## Introduction

Two common problems in case-control genetic association studies are: (a) it is often difficult, a priori, to determine the proper model of risk (dominant, recessive, etc.) and (b) controls may not be a good match for the cases. Wang & Sheffield (2005) developed a method to deal with (a). They showed how likelihood methods can be used to fit models that only assume a monotone relationship between the genotypic relative risks without needing to correctly specify the exact risk model. The use of triads (case, mother, father) avoids the problems of control selection, (b). However, Wang and Sheffield's method does not apply to studies based on triads.

Triad studies are important because the results are more robust than those of case-control studies. This is because case-control studies require the case and control groups to be representative of the diseased and non-diseased population. There are many ways that the case or control groups can be skewed. Ascertainment and selection bias are two of the most common (Schlesselman, 1982). Another problem for case-control studies is confounding due to population stratification. Case control studies often face the problem that several ethnic/racial groups are studied. If the case group contains different proportions of the ethnic groups than the control group, false positive results may appear. That is to say that differences between the groups that are actually due to ethnic differences in gene frequencies may be mistakenly considered to be risk factors for disease. While race is an obvious example of the problems in matching cases to controls, other more subtle differences may be difficult, or even impossible, to detect. If in a genetic association study, the population consists of strata with different allele frequencies and different disease risks, then the cases and controls will appear different in allele frequency if the stratification variable is not controlled for (Lee & Wang, 2008). Triad studies eliminate the danger that ethnic, or other non-disease related, case control differences will mistakenly be interpreted as risk factors for the disease being studied because the comparisons in triad studies are made between the mathematically expected transmission rates and those observed in the case families. Triad studies have the additional advantages on the practical level that it is often simpler to identify case parents than to find and match appropriate controls. Identifying case mothers has the benefit that in pregnancy studies possible maternal risk factors can be investigated as well. In this paper, we develop a method of testing for use in triad studies that is based on the same model considered by Wang and Sheffield. We show that in triad studies likelihood methods can be used to fit models that only assume a monotone relationship between the genotypic relative risks, thereby yielding tests that are powerful across a wide range of genetic risk models.

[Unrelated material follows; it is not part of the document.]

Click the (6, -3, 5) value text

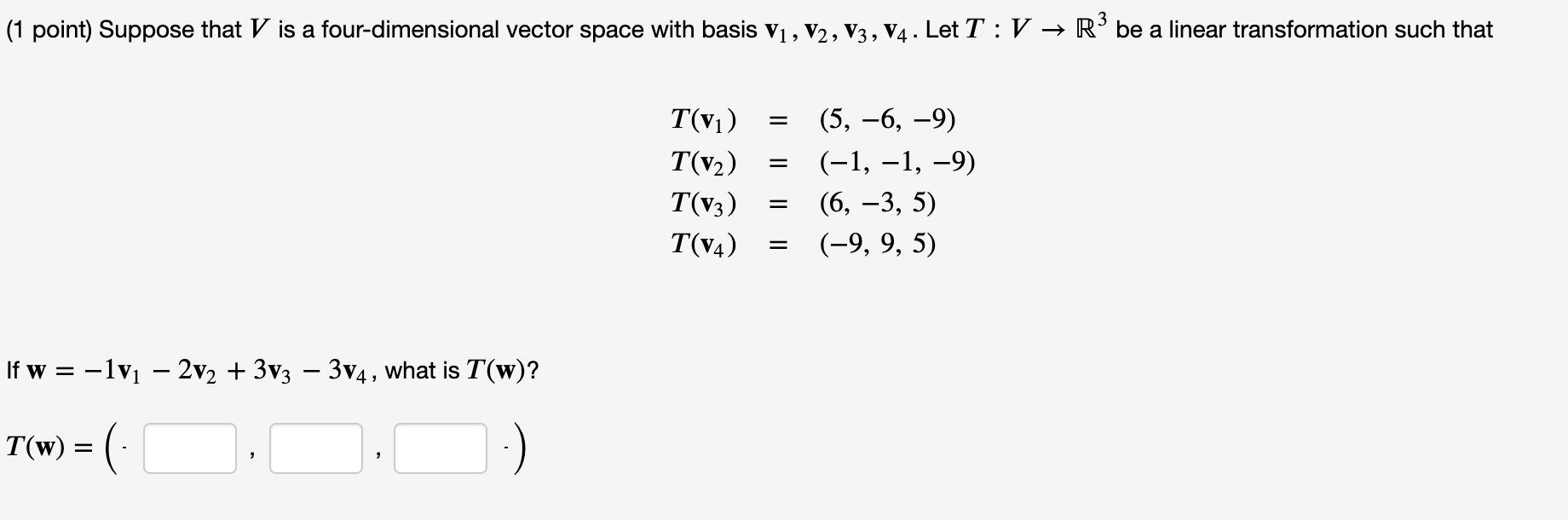click(876, 204)
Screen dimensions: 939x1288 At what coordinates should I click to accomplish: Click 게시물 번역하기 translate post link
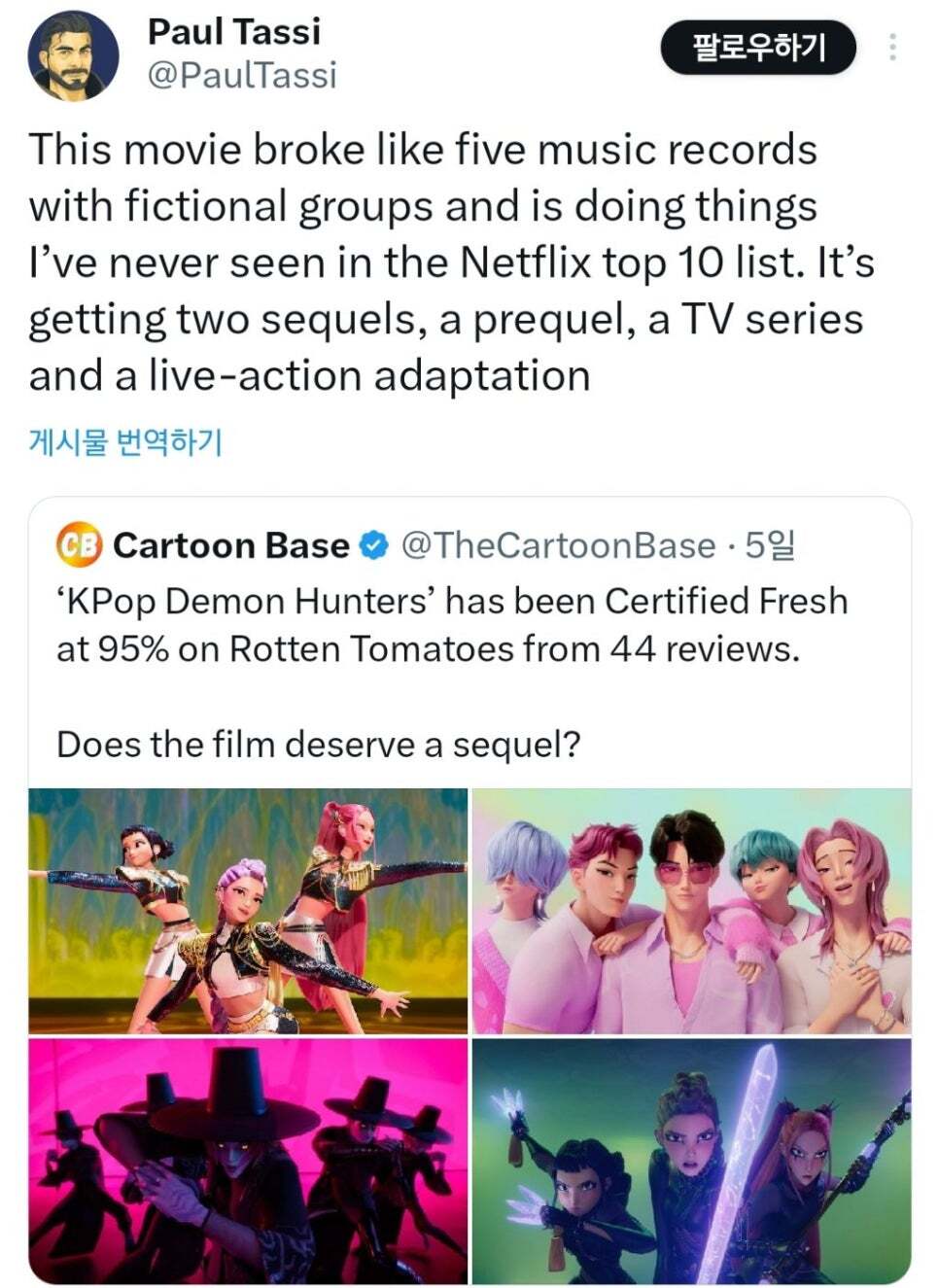click(126, 442)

Powerful methods to test for association between disease and the number of risk alleles using triads are obtained by specifying a genetic risk model and using the likelihood ratio test (conditional on the parental mating genotype) for the null hypothesis that all genotypes have the same risk. Examples are the transmission/disequilibrium test (TDT) of Spielman et al.(1993), the unrestricted likelihood ratio test conditional on the parental genes of Schaid & Sommer (1993), and tests based on a dominant or recessive genetic risk model. The unrestricted test is the most general and uses two parameters (ψ_{1} and ψ_{2}) to model the genotypic relative risk for one or two copies of the risk allele compared to no copies. The null hypothesis of no genetic association is ψ_{1}=ψ_{2}= 1.0. The unrestricted test makes no restriction on the model of genetic risk. The TDT uses a multiplicative model, where risk of two copies is the square of the risk of one copy (ψ_{2}=ψ^{2}_{1}). A dominant model is obtained by setting ψ_{1}=ψ_{2} and a recessive model is obtained by setting ψ_{1}= 1.0. The dominant and recessive models are quite powerful when those models are correctly specified, but suffer greatly when the true model is different than that used in likelihood ratio test construction.

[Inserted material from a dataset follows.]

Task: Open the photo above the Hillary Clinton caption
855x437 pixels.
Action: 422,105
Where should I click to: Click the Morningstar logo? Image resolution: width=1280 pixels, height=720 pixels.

A monotone restricted model is obtained by enforcing that either 1.0 ≤ψ_{1}≤ψ_{2} or ψ_{2}≤ψ_{1}≤ 1.0. Although this restriction is not true for all genetic risk models, there are relatively few known exceptions and the investigator may know ahead of time if the true model has the potential to contradict this restriction. As will be seen, the power gained by using a model that uses this restriction may make it worthwhile even for investigators uncertain about its truth. Moreover, the test based on the monotone restriction is more robust to that assumption than the TDT, which is based on a model even more restrictive (ψ_{2}=ψ^{2}_{1} implies either 1.0 ≤ψ_{1}≤ψ_{2} or ψ_{2}≤ψ_{1}≤ 1.0).

The paper proceeds as follows. Section 2 reviews the previous methods of association testing with triads and describes the monotone constrained likelihood method. Section 3 presents simulations comparing the type I error rates and power under various true disease models and risk allele proportions. Section 4 applies the tests to two SNPs on the *MTHFR* gene with NTD triads. Finally, Section 5 contains recommendations.